In a January 30, 2017 Huffington Post op-ed, Thomas Woodley, President of Canadians for Justice and Peace in the Middle East (CJPME) urged the Canadian political right to reflect on its role in a January 29, 2017 mass shooting at a Quebec mosque during which six congregants were killed by Alexandre Bissonnette, a 27-year-old student at Laval University.
In Woodley’s opinion, the shooting was a culmination of the increase in harassment against Canada’s Muslims, and he urged Canadian politicians to be careful not to say things “that inflame latent prejudice against Canada’s Muslim community”.
Woodley harshly criticized Conservative MP Kelley Leitch for stoking anti-Muslim sentiment “for years” and for “upping the anti-Muslim rhetoric” by proposing that all potential immigrants and refugees be screened for “anti-Canadian values”.
He also accused former Prime Minister Harper for playing off the danger of extremist Islamic terror by stating that “Islamicism” is the biggest threat facing Canada. Woodley also asserted that Harper blocked Muslim refugees from entering Canada. In reality, from 2009 to 2016, the Harper government welcomed over 23,000 Iraqi refugees – the largest refugee resettlement program in Canadian history since 60,000 Vietnamese boat people were welcomed to this country.

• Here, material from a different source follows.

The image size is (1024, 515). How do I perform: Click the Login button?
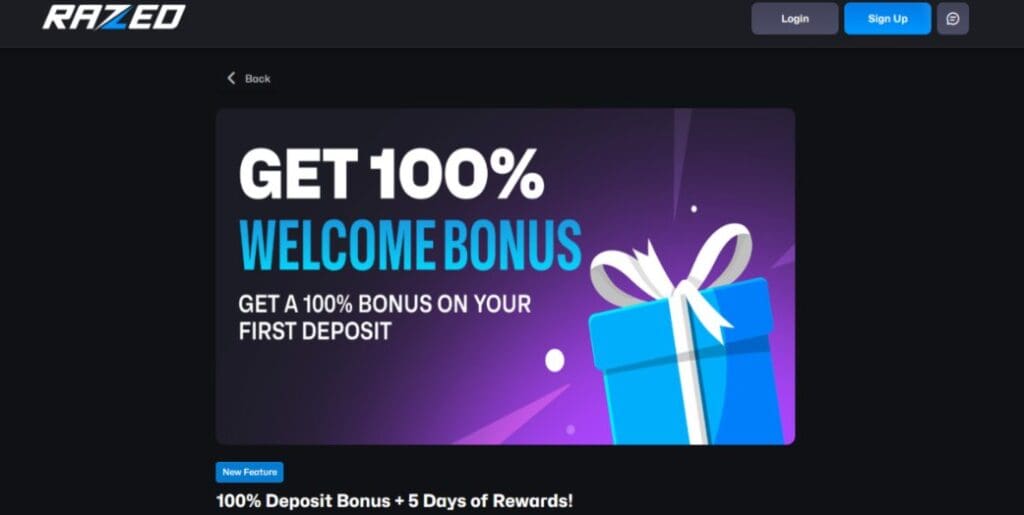point(795,19)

Woodley concludes by saying that Canadian Muslims, who have first-hand experience and oppression in their home countries and who “often the most ardent defenders of the liberties that many Canadians take for granted”, are targeted by conservative politicians in Canada.

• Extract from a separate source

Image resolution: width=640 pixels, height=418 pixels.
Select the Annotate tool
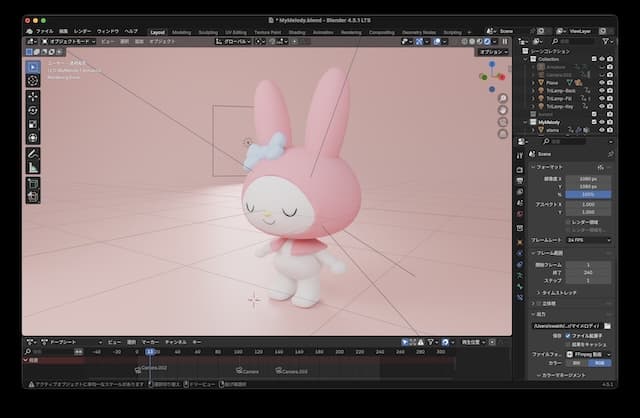coord(33,154)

While CJPME accuse Canadian politicians of inflaming anti-Muslim sentiment, they also recognize that “Islam worldwide has a problem of radical extremist violence”. In three separate factsheets (click HERE, HERE and HERE) CJPME warned Canada against radical Islam that is being disseminated globally by Saudi Arabia emphasizing that the Saudi legal system is the Qur’an. The following are excerpts from CJPME’s factsheets:
Saudi Arabia is one of the most repressive governments in the world that is governed by Sharia (Islamic religious) law.
Saudi Arabia is home to Wahhabism, a highly literal and pietistic Islamic conservative movement dating back to the eighteenth century preacher Muhammad ibn Abdel Wahhab.
Wahhabism is a radical, exclusionist form of puritan Islam.
The Saudi regime publicly supported certain jihadist causes in the past, such as sending fighters and arms to Afghanistan in the 1980s, but has actively combated Al Qaeda’s jihadist ideology.
Decapitation is the preferred method of execution.
The Kingdom systematically discriminates against religious minorities, the Shiites being the primary target.
Saudi Arabia violates international law in terms of torture and other cruel punishments, the equality of women, unfair and secret executions, religious liberty, freedom of speech, the rights of human rights groups, freedom of the press, the right to a fair trial, and arbitrary detention.
Wahhabis believe they must politically enforce their religious beliefs.
Both Wahhabis and other extremist groups consider themselves some form of Salafi. There are many ideological similarities between Wahhabism and extremist groups such as ISIS.
Saudi Arabia has very much leveraged its oil wealth in order to disseminate globally its Wahhabi ideology.
Canadian government should note that rather than protecting the rights of all Saudis through a constitution, the Saudi legal system is the Qur’an.